**TRECHO DO TEXTO**:
· · · · · · ·

Senado dos EUA contra a desigualdade na sociedade russa? Oligarcas são alvo de nova lei de sanções*
3/7/2017, John Helmer, Dances with Bears
Nunca, desde que o governo alemão deu jeito para que Vladimir Lenin voltasse à Rússia cruzando território alemão num trem blindado dia 16/4/1917, nenhum estado estrangeiro em guerra contra a Rússia tomou medida tão revolucionária quanto o Senado dos EUA, dia 15/6/2017. Nessa data, em votação que resultou em 98 votos a favor e dois contra, os senadores norte-americanos começaram a ação de atacar os oligarcas russos. Oligarcas russos são os homens que dominaram a economia russa por mais de 20 anos, concentrando mais riqueza nacional em suas pessoais mãos privadas do que jamais se viu antes, em qualquer grande estado do mundo contemporâneo.
Os próprios senadores dos EUA não falaram sobre o tema; a imprensa nos EUA nada noticiou; até na Rússia passou praticamente sem qualquer notícia para o grande público a nova lei a qual – se for adotada por todo o Congresso convertida em lei pelo presidente Donald Trump -- atacará as linhas de crédito dos oligarcas em bancos internacionais; os corretores, os depositários e câmaras de compensação de pagamentos e ações; o comércio deles com EUA e Europa; as empresas que tenham nos EUA, contas bancárias, iates transoceânicos e mansões pelo planeta. Se a mira nos oligarcas vier acompanhada de sanções formais, a lei terá por claro objetivo destruir o poder dos oligarcas dentro da Rússia e em todo o mundo. Nem o Partido Comunista da Federação Russa algum dia sonhou tão alto.
A lei do Senado "S. 722" começou em março e tinha por alvo o Irã. Para simplificar, era chamada de "Lei de 2017 Contra as Atividades de Desestabilização empreendidas pelo Irã de 2017" [ing. ‘‘Countering Iran’s Destabilizing Activities Act of 2017]". O Título I da lei e 29 páginas de determinações só têm a ver com o Irã. Então, se acrescentaram as 94 páginas do Título II: todas essas 94 páginas acrescentadas têm um único alvo: Rússia. O texto integral (ing.) pode ser lido aqui.
A mídia-empresa do business anglo-norte-americano comentou a nova lei como escalada nas sanções econômicas dos EUA contra alvos russos, estendidas para além do setor de petróleo e gás. The Wall Street Journal interpretou a lei como tentativa "do governo Trump para alcançar mais pleno controle sobre a política russa". Para The Financial Times, a nova lei deve "apertar ainda mais as sanções já existentes e ameaça ampliar as restrições, de energia e banking, para minérios, mineração, ferrovias e embarque de mercadorias por mar."
O jornal não leu as letras pequenas e mal percebeu as novidades, exceto uma – a ameaça que a lei faz de atacar empresas europeias envolvidas em construir e operar o novo gasoduto russo para a Alemanha, o Ramo Norte II [ing. Nord Stream II].

· · · · · · ·

**OBJETIVO DO EXERCÍCIO**: No trecho do texto, qual foi o resultado da votação no Senado dos EUA em 15/6/2017? O material a seguir provém de outra fonte.

· · · · · · ·

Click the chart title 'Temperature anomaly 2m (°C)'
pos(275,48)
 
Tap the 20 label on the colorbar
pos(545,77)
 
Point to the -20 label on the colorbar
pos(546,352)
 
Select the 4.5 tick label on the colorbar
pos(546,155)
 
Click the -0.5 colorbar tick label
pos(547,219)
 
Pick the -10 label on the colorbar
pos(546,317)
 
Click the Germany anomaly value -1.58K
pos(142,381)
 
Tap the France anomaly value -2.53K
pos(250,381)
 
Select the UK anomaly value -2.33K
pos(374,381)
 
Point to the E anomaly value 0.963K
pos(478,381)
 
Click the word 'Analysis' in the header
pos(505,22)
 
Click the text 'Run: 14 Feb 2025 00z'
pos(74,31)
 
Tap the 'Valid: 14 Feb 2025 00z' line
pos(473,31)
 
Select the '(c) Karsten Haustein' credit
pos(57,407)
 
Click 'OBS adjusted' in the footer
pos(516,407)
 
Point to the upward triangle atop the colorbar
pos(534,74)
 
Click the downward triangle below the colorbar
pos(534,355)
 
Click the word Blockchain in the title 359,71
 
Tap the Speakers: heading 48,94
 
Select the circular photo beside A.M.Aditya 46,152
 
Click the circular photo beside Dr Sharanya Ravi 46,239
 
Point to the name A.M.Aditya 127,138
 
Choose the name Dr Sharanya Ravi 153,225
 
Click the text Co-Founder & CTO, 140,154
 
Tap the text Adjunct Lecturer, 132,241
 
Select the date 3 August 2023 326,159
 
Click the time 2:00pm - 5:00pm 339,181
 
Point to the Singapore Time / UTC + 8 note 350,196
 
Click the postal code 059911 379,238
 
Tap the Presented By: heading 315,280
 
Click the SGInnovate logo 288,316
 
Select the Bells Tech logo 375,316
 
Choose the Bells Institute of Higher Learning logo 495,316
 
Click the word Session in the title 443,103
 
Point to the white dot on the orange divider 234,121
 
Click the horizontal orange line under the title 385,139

· · · · · · ·

**RESPOSTA DA TAREFA**: 98 votos a favor e dois contra.